**SELECTED EXCERPT**:
+---+
I’m a realist. I carefully assess whatever I’m facing so that I understand what it really is. Then I work with it the way it is. There’s no point in trying to make water flow uphill. When the government ordered us to shelter-in-place, I realized the Ashram’s day-to-day needs would change. I revised our daily practice schedule while I looked for ways to support our extended yoga-family. I watch the death toll mount daily. I lead us in prayers and blessings for all affected by the pandemic. And I embrace the day-to-day process while planning for the future, even though I recognize that we cannot predict what will happen.
I’m an idealist. In my idea of a perfect world, everyone would be doing yoga and meditation. They’d be healthier and happier than most are now. The virus would have trouble getting a foothold in such an ideal world. But because I’m a realist, I know they haven’t been taking care of themselves. So I work hard to reach them, to help them through the crisis and to motivate them to want more for themselves. I remind everyone, “Do more yoga,” an ideal worth striving for.
I’m a dreamer. I visualize a world where everyone has clean water and enough to eat, access to medical care and education along with the respect they are entitled to as a human being. Yet I know it all depends on people caring about others, which won’t happen unless their hearts grow bigger than their fears. Every day, I work on making that happen.
I’m a mystic. I see the Divine at work in our current crisis. Even though things are hard, it’s a type of yogic austerity (tapas) that always pays off. People are rearranging their priorities, asking life’s important questions and choosing new ways to spend their time. How do you get the whole world to do this at the same time? I see a Divine Hand pushing the reset button for everyone.
I’m a yogi. I know how to maximize the benefits of simple things. While we’re in an enforced time out, it’s an opportunity for a time of looking inward. I’m building on-ramps to inner peace and the bliss of Consciousness through online courses and social media. Now is the time to help people find what they’re missing — their own Self.
I’m a human being. I recognize my dependency on the others that make necessities available. I am grateful to all who are working so hard for our benefit. My heart aches for those living in fear and hardship, along with those who are ill and those isolated by fear of illness. I am grateful for being safe, warm and cared for, while I wish I could do more to help.
And the sun will come up again tomorrow.
+---+
**GIVEN INFORMATION**:
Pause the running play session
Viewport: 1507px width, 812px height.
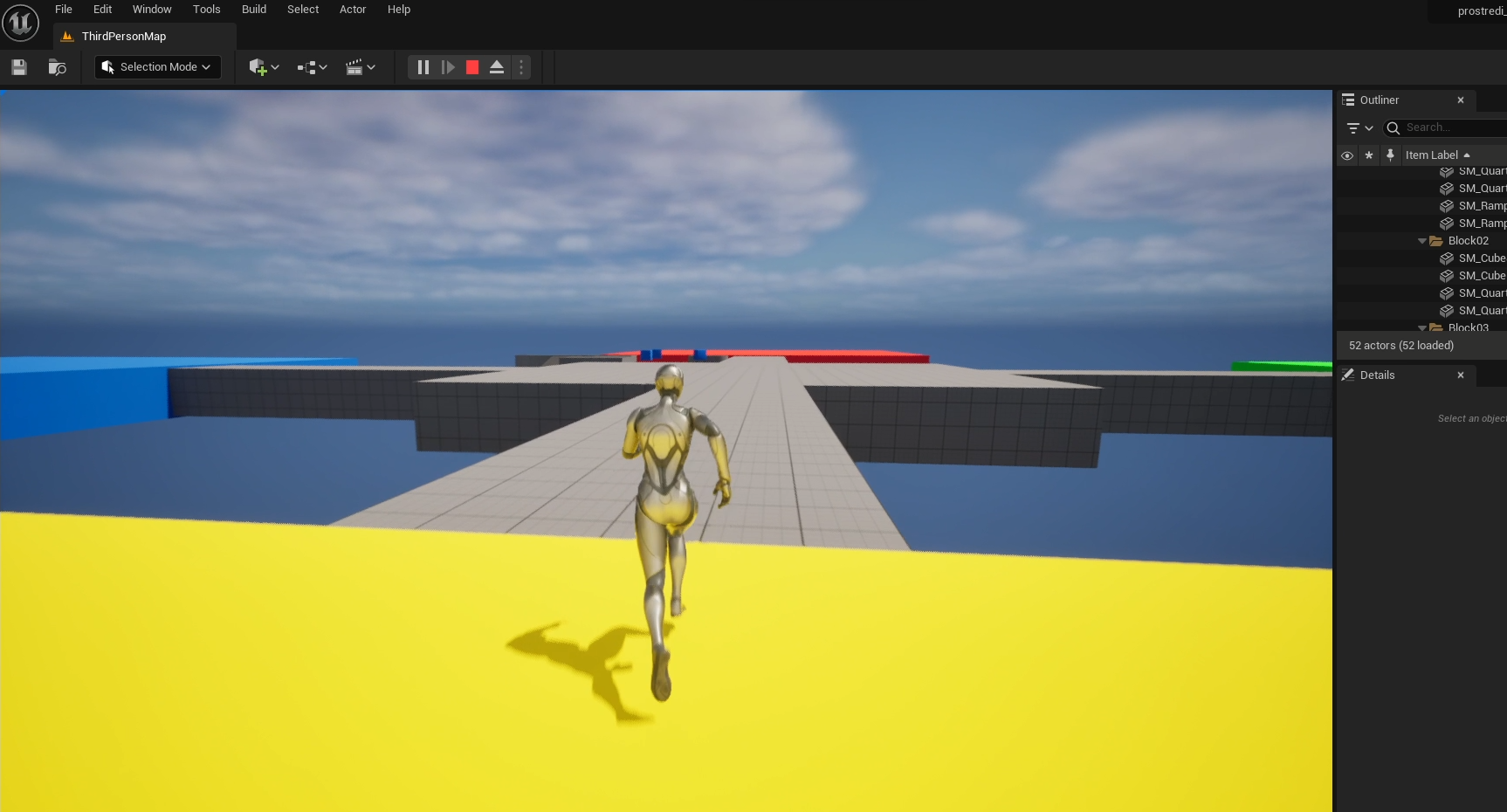(x=423, y=67)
+---+
**WORK REQUEST**: Rewrite the paragraph beginning "I'm a yogi" in the pandemic reflection above as a shorter paragraph that keeps its main facts.

**SOLVED EXERCISE**: As a yogi, I know how to get the most out of simple things. The enforced time out is a chance to look inward. So I'm using online courses and social media to build on-ramps to inner peace and the bliss of Consciousness, helping people find what they're missing: their own Self.